Philippine National Police spokeswoman Col. Jean Fajardo said the likely motive was extortion. She noted that the same bus line was attacked in a May bombing that wounded two passengers.

“Before the bombing incident, the management of the Yellow Bus received a call. Apparently they are extorting money from the bus company,” she told reporters in Manila.

Galido identified the suspects as members of the southern-based group Daulah Islamiyah, the Filipino term for Islamic State. 

It consists of fighters from several Filipino militant factions, including the Maute Group, which had provided men for the siege of Marawi City by pro-IS militants in 2017 that left more than 1,200 people, mostly combatants, dead

A bus said to have been targeted in a bomb attack by the Filipino unit of the Islamic State extremist group is seen near Tacurong City, Sultan Kudarat province, southern Philippines, Nov. 6, 2022. [Handout photo/Philippine National Police]

The military said the latest bombing could also be a diversionary tactic by the Bangsamoro Islamic Freedom Fighters (BIFF), another pro-IS group, to ease military pressure against them.

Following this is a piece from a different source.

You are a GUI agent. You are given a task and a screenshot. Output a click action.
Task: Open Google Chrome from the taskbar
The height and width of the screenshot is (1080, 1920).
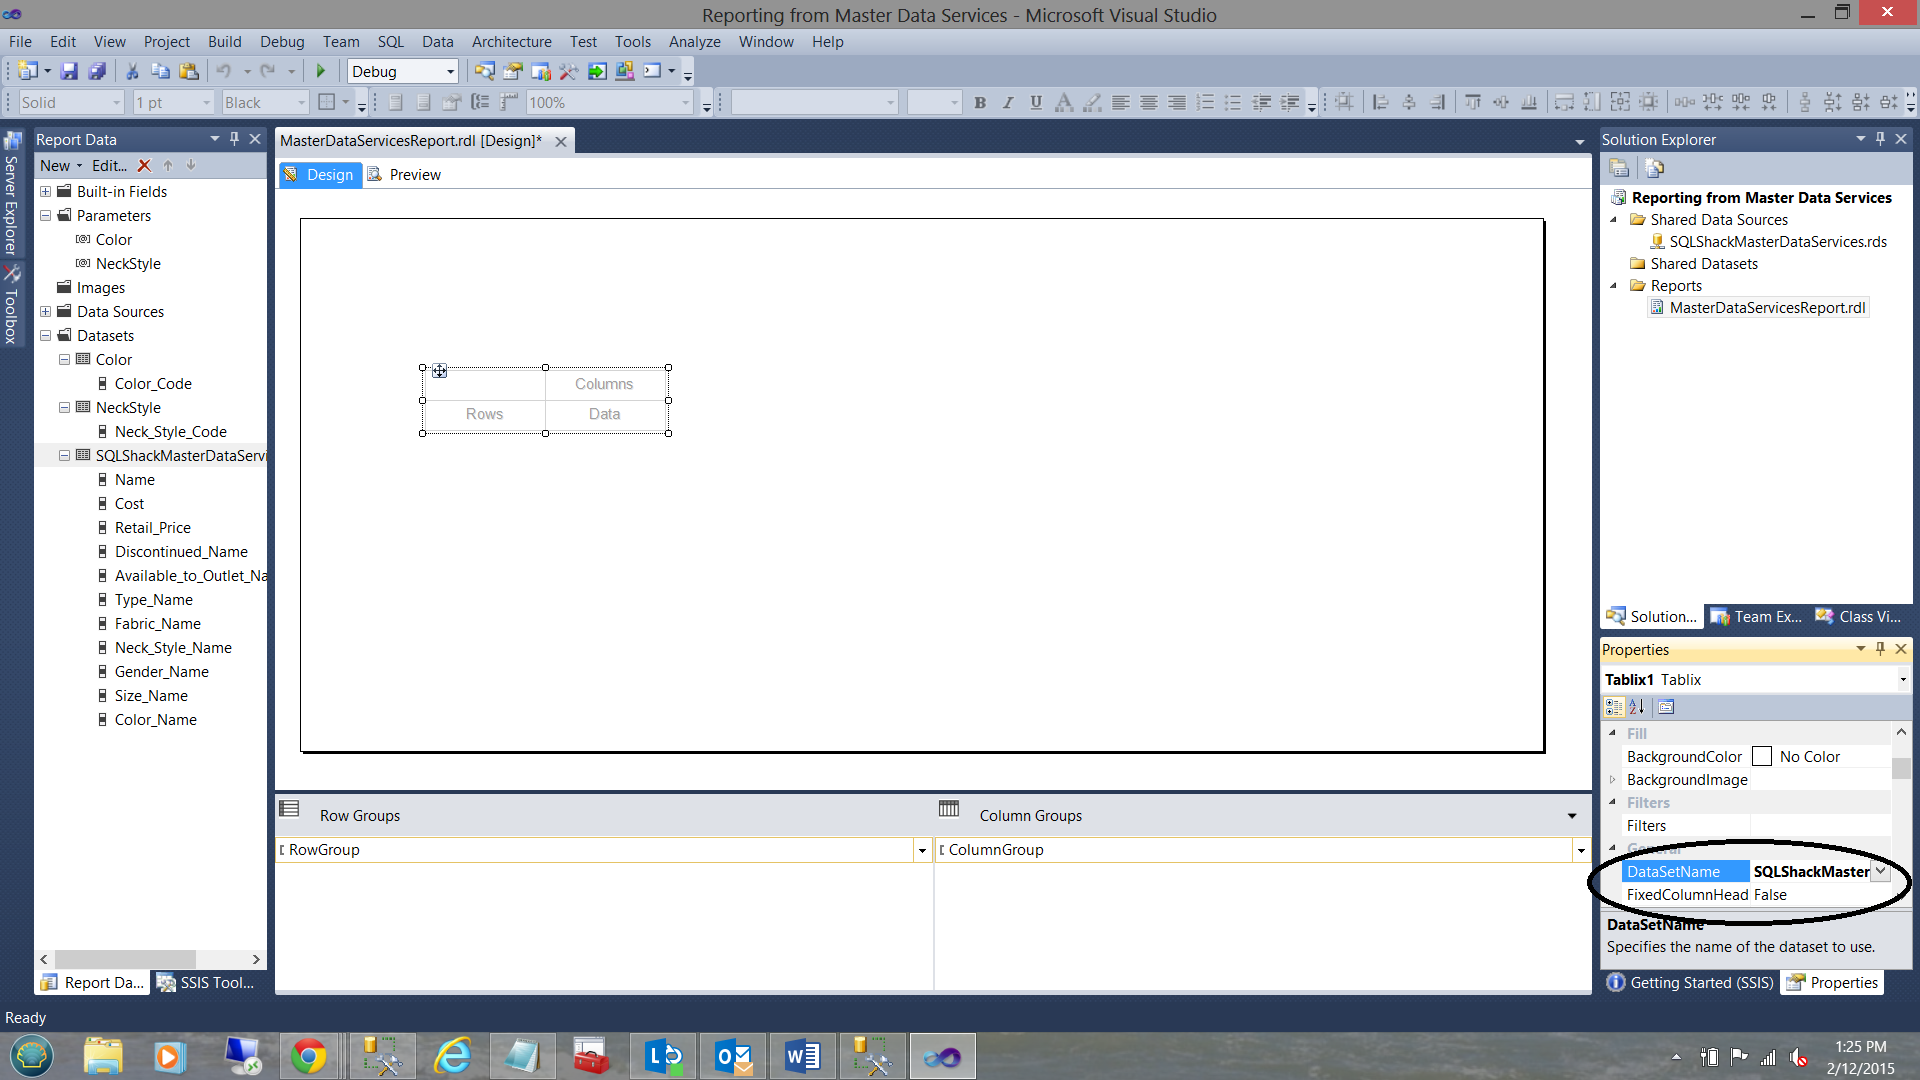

Many of BIFF’s fighters often operate with other groups, such as Daulah Islamiyah.

Suspected members of a BIFF unit have been on the run from military personnel since Saturday, when government troops killed two militants during an operation in Shariff Aguak, a town in Maguindanao province. The military launched the offensive in retaliation for a militant attack that killed one soldier as soldiers manned a bridge in the area on Friday.

Rommel Banlaoi, a counter-terrorism analyst at the Philippine Institute for Peace, Violence and Terrorism Research, said BIFF was gearing up for more attacks after its leader, Abu Turaife, allegedly released a new video urging his followers to press on with a jihad in the south.

Turaife is one of the hardcore leaders of BIFF, a splinter group of the Moro Islamic Liberation Front (MILF), which signed a peace deal with Manila in 2014 and now controls a Muslim autonomous area in the south.

“The remaining followers of Turaife have acquired the skill of bomb making from their previous colleagues in the MILF,” Banlaoi said.

A BenarNews correspondent contributed to this report from Zamboanga City, Philippines.